Your objective — Copy the lines of the records that run from the one containing "What do you see at coordinates (116, 898)" through the one containing "Navigate is located at coordinates (285, 30).", keeping both of those lines and reproducing each line without any change.
════════
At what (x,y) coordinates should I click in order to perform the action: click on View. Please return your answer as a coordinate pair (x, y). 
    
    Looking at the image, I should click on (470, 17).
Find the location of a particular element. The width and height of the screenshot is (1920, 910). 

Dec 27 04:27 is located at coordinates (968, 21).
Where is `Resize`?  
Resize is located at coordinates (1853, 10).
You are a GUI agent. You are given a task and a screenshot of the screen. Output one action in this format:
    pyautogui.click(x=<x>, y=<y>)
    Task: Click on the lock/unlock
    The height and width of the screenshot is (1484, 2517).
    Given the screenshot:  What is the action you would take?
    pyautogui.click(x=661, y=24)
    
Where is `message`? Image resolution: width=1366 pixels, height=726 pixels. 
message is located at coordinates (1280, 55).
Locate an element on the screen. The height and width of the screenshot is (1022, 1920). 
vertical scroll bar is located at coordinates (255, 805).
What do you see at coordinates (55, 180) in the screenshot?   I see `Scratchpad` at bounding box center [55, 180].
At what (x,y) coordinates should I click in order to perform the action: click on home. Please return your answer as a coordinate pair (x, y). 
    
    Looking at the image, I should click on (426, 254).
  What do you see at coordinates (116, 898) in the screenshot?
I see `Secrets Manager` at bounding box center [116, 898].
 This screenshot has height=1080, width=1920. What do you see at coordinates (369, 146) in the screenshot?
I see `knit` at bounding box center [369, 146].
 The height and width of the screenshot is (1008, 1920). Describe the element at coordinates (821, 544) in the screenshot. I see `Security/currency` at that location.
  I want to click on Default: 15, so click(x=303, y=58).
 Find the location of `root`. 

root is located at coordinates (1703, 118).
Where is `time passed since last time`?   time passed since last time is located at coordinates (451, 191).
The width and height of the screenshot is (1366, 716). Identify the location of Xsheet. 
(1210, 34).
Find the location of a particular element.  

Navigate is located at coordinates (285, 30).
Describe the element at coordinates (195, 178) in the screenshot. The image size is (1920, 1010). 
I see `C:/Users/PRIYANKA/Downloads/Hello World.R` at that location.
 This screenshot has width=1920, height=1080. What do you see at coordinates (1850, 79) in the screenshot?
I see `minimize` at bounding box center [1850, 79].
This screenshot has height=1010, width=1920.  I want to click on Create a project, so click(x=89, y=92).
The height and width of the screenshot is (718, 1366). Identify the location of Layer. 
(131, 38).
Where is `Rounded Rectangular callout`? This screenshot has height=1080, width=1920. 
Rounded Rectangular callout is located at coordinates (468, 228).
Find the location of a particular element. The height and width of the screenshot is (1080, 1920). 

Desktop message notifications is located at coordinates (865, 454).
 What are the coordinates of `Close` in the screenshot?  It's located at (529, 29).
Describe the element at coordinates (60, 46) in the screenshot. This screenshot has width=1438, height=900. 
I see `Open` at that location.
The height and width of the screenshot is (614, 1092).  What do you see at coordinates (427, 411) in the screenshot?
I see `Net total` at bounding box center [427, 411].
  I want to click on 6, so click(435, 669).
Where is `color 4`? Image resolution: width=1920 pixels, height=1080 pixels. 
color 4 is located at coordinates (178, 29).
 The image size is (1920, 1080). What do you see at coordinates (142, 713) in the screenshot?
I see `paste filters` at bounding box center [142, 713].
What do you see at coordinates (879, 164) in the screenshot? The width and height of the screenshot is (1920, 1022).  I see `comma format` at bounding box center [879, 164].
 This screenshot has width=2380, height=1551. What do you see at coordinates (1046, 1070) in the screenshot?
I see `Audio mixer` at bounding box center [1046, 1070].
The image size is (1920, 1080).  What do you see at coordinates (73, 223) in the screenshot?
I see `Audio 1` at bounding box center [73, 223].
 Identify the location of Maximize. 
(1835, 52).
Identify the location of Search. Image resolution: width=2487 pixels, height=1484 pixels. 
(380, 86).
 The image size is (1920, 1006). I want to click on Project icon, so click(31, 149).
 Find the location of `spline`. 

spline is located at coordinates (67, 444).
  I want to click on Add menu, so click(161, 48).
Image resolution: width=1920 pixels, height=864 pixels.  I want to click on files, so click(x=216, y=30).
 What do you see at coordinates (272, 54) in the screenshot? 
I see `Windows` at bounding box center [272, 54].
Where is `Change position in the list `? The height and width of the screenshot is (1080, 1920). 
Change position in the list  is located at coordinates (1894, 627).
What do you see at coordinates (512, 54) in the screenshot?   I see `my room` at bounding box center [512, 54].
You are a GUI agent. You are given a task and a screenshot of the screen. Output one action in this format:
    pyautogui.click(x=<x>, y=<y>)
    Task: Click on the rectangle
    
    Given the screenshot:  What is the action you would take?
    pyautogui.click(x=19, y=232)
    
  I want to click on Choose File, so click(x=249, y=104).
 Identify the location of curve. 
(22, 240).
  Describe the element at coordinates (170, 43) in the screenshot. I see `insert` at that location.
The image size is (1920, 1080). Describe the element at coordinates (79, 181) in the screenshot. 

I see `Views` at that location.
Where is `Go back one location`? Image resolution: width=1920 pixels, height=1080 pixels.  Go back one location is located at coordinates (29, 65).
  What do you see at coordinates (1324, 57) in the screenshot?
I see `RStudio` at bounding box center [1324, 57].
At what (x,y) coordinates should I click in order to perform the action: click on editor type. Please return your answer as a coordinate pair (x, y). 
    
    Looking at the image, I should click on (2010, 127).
════════
Response to this exercise —
  What do you see at coordinates (116, 898) in the screenshot?
I see `Secrets Manager` at bounding box center [116, 898].
 This screenshot has height=1080, width=1920. What do you see at coordinates (369, 146) in the screenshot?
I see `knit` at bounding box center [369, 146].
 The height and width of the screenshot is (1008, 1920). Describe the element at coordinates (821, 544) in the screenshot. I see `Security/currency` at that location.
  I want to click on Default: 15, so click(x=303, y=58).
 Find the location of `root`. 

root is located at coordinates (1703, 118).
Where is `time passed since last time`?   time passed since last time is located at coordinates (451, 191).
The width and height of the screenshot is (1366, 716). Identify the location of Xsheet. 
(1210, 34).
Find the location of a particular element.  

Navigate is located at coordinates (285, 30).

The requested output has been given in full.